In our system, we did not observe lower viral titers in Osm-deficient mice, despite increased levels of IFN-I. This is likely due to the genetic background of mice used in our study. Inbred mouse strains, including C57BL/6, lack functional alleles of the Mx1 gene. Mx1 is the key ISG with anti-influenza activity via blockade of viral transcription (39, 40), therefore IFN-I plays a minor role in antiviral defense in Mx1-deficient mice (41). Thus, in the absence of Mx1, the balance of IFN-I responses during influenza is shifted from defensive towards pathological.

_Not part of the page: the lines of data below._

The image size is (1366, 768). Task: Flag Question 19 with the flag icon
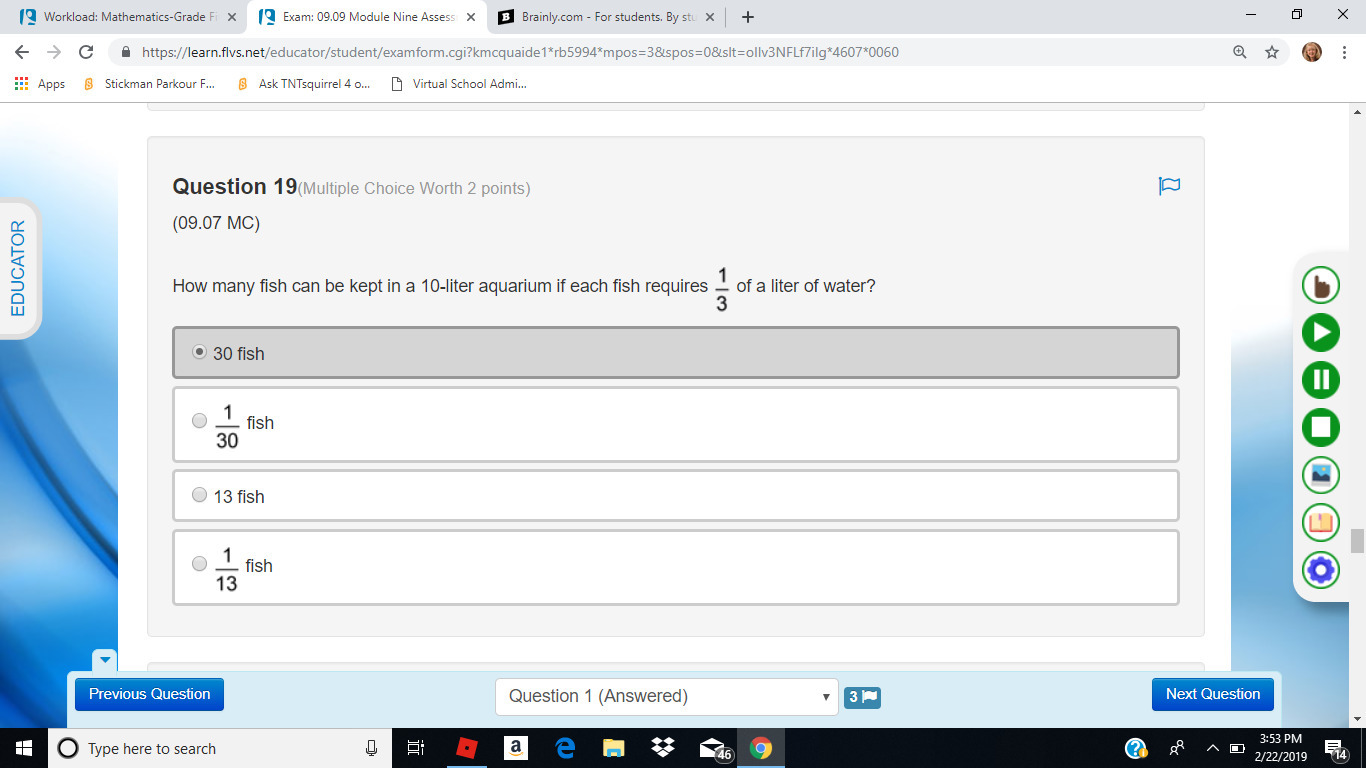point(1169,186)
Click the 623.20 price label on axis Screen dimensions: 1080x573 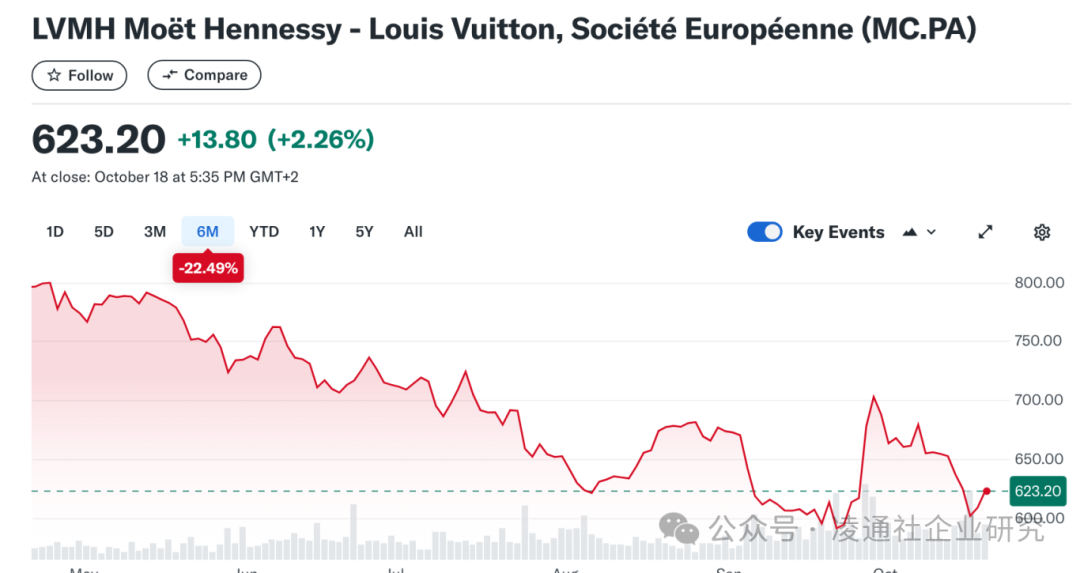tap(1036, 491)
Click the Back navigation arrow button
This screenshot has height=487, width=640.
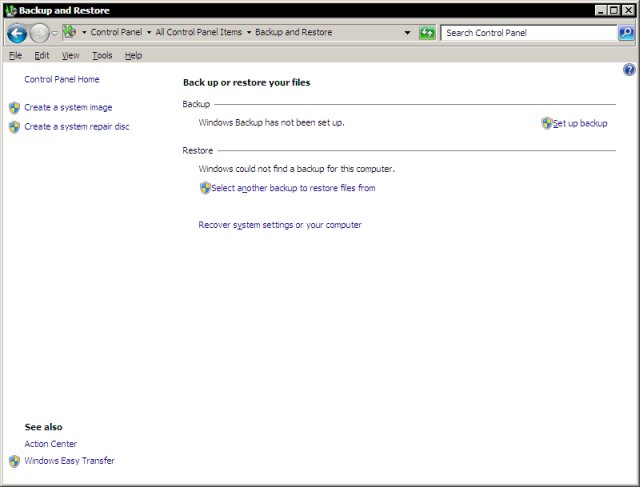click(16, 32)
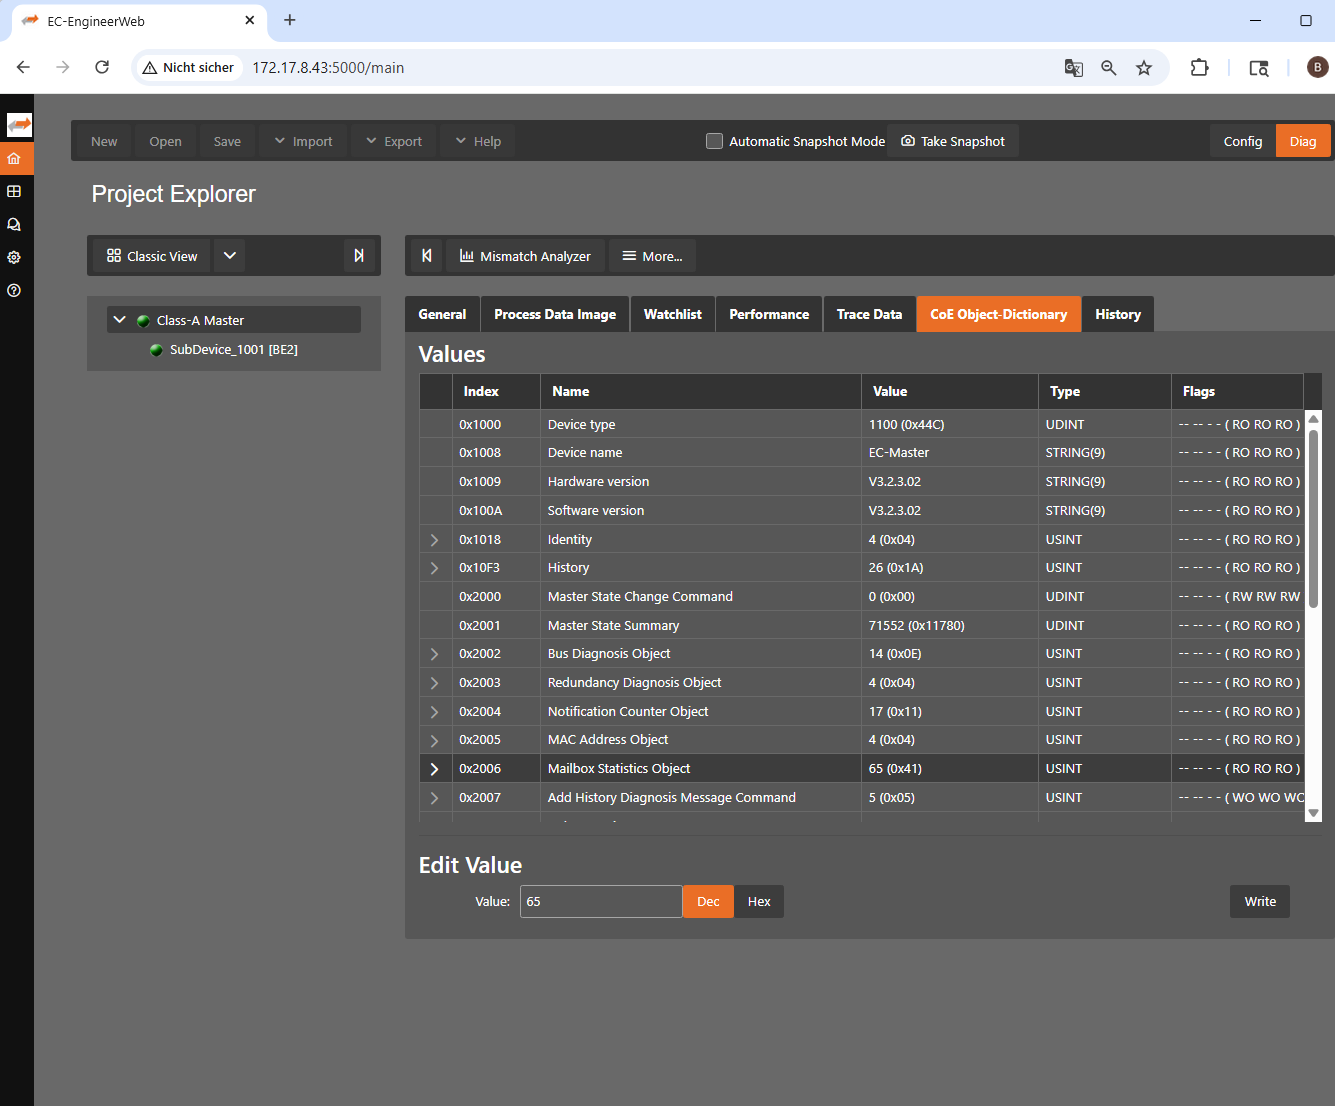Image resolution: width=1335 pixels, height=1106 pixels.
Task: Enable Automatic Snapshot Mode
Action: [x=714, y=141]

Together with recent studies (9, 24, 29), our findings emphasize the pathological potential of unrestrained IFN-I responses. Macrophage-derived OSM exemplifies a host mechanism to control IFN-I in the context of viral stimuli to further protect the infected host. Furthermore, our work elucidates an anti-inflammatory macrophage-epithelial cell communication circuit that may be generalizable in other tissue sites where OSM is induced during inflammation. As evident from the recent SARS-CoV-2 pandemic, emerging and re-emerging respiratory viruses pose a significant ongoing threat to human health. In fact, severe disease in COVID-19 patients often results from uncontrolled immune responses as opposed to uncontrolled viral replication (42–46). Therefore, understanding the intricate regulatory mechanisms of IFN-I may represent a novel pan-viral strategy to dampen immune responses and promote the restoration of tissue homeostasis following respiratory infection.

Data and materials availability:

Sequencing data are available from the National Center for Biotechnology Information Gene Expression Omnibus (GSE #249668). All data are available in the main text or the supplementary materials.